**WHAT TO WORK ON**
[a] Condense the paragraph of the post on football and remembrance that opens with "Remembrance Sunday is exactly that" into a short list, keeping its main points.
[b] Repeat word for word the part of the post on football and remembrance that begins at the words "I’d imagine that" and stops after "in the slightest.".

----- QUOTED TEXT -----

The time has come for football to start asking some difficult questions about remembrance

ooh its a corner

Subs Bench
Remembrance Sunday is exactly that, Remembrance Sunday and I fully support all the ceremony and poppy wearing 100%. But organisations such as sky sports news have every body in a poppy at least a fortnight beforehand and I'd imagine any guests who said no to wearing one wouldn't get back on the show which is very wrong.
 
I’d imagine that a lot of people agree with me that the annual remembrance ceremony observed by millions for over a hundred years doesn’t need reinvention, crass gimmicks or alteration in the slightest.
I would not argue one bit with that statement, but what I would say is the world has changed and everything is trying to be bigger and louder than the next to raise awareness and the money they raise to help the armed forces vets, so I have no problem with them doing what they are. I am one who thinks you remember how you want to do it, not going to a ceremony our not wearing a poppy does not me you still don't take the time to remember our fallen friends and colleague's.

----- STORED ROWS -----

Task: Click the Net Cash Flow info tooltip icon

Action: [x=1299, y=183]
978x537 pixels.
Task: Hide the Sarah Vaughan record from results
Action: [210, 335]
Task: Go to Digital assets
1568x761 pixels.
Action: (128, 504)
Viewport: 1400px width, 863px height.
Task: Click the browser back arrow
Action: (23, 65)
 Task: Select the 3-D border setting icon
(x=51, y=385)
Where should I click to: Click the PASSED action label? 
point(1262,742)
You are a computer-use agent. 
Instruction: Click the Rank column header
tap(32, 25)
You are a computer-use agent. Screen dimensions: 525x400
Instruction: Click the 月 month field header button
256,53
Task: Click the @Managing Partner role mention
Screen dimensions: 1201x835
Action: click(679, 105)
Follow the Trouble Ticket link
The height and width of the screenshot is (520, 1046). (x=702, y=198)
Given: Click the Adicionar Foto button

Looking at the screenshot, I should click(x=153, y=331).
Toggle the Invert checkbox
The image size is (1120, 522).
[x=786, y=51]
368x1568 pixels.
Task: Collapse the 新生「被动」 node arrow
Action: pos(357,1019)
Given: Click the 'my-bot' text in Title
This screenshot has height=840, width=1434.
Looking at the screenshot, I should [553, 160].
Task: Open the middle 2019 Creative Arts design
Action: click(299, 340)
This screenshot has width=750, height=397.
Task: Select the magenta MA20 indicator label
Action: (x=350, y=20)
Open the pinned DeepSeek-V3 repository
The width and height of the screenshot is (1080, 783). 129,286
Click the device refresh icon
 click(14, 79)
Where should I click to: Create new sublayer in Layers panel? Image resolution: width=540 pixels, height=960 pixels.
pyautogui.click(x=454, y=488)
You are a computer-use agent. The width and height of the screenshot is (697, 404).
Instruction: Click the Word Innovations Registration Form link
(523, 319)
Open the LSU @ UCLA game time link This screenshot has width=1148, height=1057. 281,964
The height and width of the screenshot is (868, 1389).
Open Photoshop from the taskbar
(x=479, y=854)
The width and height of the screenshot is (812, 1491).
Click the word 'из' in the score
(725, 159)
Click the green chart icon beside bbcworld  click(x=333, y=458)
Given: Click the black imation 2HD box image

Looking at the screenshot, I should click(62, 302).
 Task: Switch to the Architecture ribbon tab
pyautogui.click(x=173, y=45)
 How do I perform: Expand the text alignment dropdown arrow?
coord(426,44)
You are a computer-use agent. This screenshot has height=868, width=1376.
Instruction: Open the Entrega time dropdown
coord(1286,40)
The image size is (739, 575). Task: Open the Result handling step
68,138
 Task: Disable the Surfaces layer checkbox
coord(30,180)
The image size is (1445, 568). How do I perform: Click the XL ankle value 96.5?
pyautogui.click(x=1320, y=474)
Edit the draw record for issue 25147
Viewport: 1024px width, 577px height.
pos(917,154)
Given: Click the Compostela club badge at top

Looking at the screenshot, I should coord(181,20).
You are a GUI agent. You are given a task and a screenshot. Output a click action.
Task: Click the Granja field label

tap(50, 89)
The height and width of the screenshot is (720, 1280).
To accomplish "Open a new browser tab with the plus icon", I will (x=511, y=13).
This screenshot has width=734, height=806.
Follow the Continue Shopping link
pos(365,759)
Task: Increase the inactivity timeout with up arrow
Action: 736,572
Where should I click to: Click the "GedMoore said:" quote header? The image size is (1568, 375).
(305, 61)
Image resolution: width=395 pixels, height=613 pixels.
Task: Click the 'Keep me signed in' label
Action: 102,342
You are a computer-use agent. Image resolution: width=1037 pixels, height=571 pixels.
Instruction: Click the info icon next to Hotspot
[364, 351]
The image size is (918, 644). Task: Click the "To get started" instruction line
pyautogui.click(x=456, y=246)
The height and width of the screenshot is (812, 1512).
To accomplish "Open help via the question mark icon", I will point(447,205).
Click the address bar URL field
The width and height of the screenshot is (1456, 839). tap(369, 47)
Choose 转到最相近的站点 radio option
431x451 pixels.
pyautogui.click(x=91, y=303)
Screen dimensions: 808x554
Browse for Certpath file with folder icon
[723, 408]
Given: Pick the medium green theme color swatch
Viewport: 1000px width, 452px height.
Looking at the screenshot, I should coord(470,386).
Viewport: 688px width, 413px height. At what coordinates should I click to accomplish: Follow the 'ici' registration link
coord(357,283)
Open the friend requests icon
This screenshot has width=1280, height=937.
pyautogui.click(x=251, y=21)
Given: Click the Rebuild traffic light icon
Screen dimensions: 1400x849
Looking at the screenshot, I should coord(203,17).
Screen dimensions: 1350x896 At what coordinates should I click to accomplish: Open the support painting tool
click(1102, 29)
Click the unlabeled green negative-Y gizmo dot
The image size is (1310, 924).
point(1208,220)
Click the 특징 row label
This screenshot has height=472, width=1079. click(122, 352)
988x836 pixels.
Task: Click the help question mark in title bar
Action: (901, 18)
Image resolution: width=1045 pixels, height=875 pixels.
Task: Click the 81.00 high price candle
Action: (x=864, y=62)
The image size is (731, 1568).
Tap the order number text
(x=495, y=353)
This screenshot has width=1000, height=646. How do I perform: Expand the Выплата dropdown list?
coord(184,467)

-----

**RESULTS FOR EACH TASK**
[a]
- The writer fully supports Remembrance Sunday, its ceremony and poppy wearing.
- Outlets such as Sky Sports News have everyone wearing a poppy at least a fortnight beforehand.
- The writer suspects any guest who refused to wear one would not be asked back on the show, and calls this very wrong.

[b]
I’d imagine that a lot of people agree with me that the annual remembrance ceremony observed by millions for over a hundred years doesn’t need reinvention, crass gimmicks or alteration in the slightest.